=== ПРЕДЛОЖЕННЫЙ ОТРЫВОК ===
14. Гибридная, событийно–орнаментальная проза нередко пользуется установленной и утверждаемой модернизмом изоморфностью мифопоэтического мышления и логики подсознательного или — по определению 3. Фрейда — бессознательного. По теории Фрейда, скрытое бессознательное выражается в сновидениях. В «работе сна» (Traumarbeit), переводящей скрытое, бессознательное содержание сновидения в его явное выражение, Фрейд различает три приема: 1) «сгущение» (Verdichtung), т. е. отбор и спаивание скрытых элементов, 2) «передвигание» (Verschiebung),

т. е. замену скрытого содержания тем или иным намеком или же перемещением психического акцента от важного элемента на неважный, 3) символический «перевод» (Umsetzung) мыслей в зрительные образы. [573] Это техники, в которых участвуют такие приемы словесного искусства, как овеществление слова и установление предметных связей при помощи связей звуковых. [574] Фрейд обнаруживает их также в работе остроумия (теория которого восходит к теории сновидения) [575] и в симптомах невроза [576] , и также, хотя мимоходом, в художественном творчестве. [577]

573

См.: Freud S. Vorlesungen zur Einf"uhrung in die Psychoanalyse [1916—1917] // Freud S. Studienausgabe. Bd. I. 11. Aufl. Frankfurt a. M., 1989. S. 179—182.
===
## ПИСЬМЕННОЕ ЗАДАНИЕ A:
Перепишите записи от строки, содержащей «The image size», до конца записей включительно, поставив «label» вместо «header» и больше ничего не меняя. Картинки в ответ не включайте.
=== ПРИВЕДЁННЫЕ ЗАПИСИ ===
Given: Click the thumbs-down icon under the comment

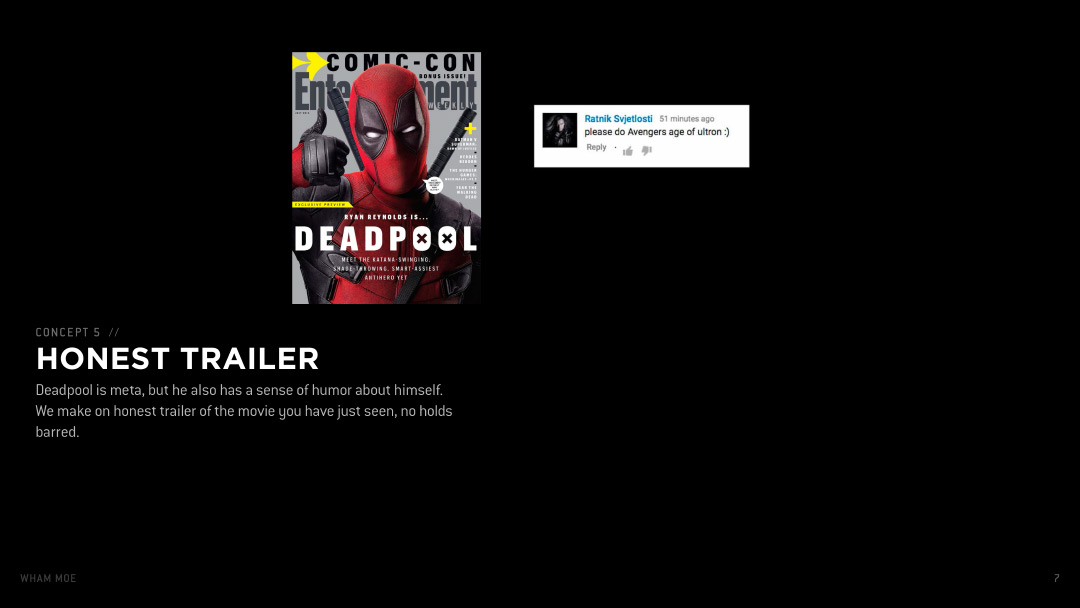Looking at the screenshot, I should pos(646,151).
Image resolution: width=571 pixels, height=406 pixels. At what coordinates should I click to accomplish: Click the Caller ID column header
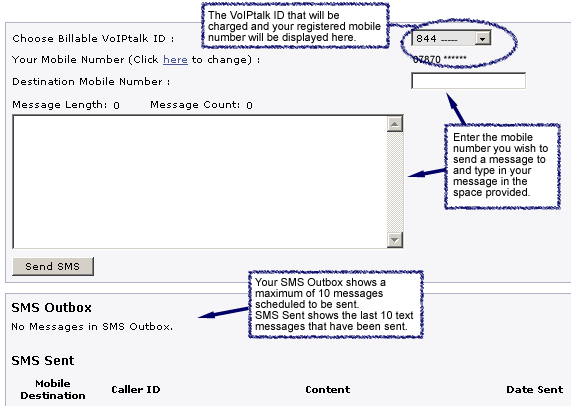pyautogui.click(x=135, y=389)
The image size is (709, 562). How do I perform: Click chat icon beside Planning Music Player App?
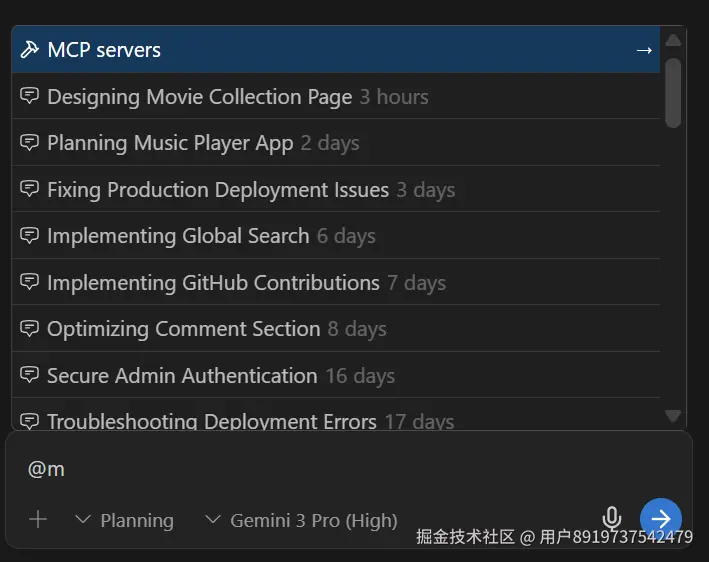tap(30, 143)
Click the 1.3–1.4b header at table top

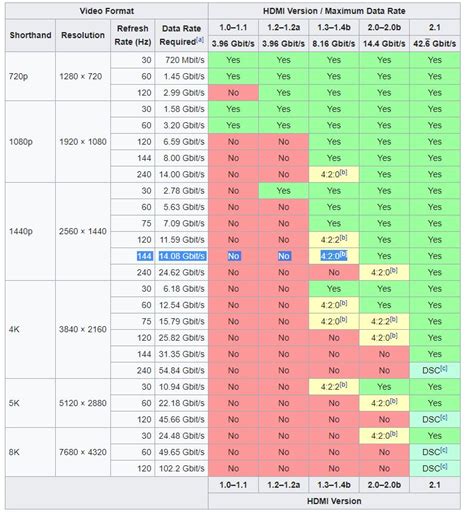(334, 27)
===
## ПИСЬМЕННОЕ ЗАДАНИЕ B:
Какие три приёма «работы сна» различает Фрейд согласно отрывку о мифопоэтическом мышлении и бессознательном?

## ПОЛНОЕ РЕШЕНИЕ A:
The image size is (709, 562). How do I perform: Click chat icon beside Planning Music Player App?
tap(30, 143)
Click the 1.3–1.4b label at table top

(334, 27)

## ПОЛНОЕ РЕШЕНИЕ B:
Сгущение, передвигание и символический перевод мыслей в зрительные образы.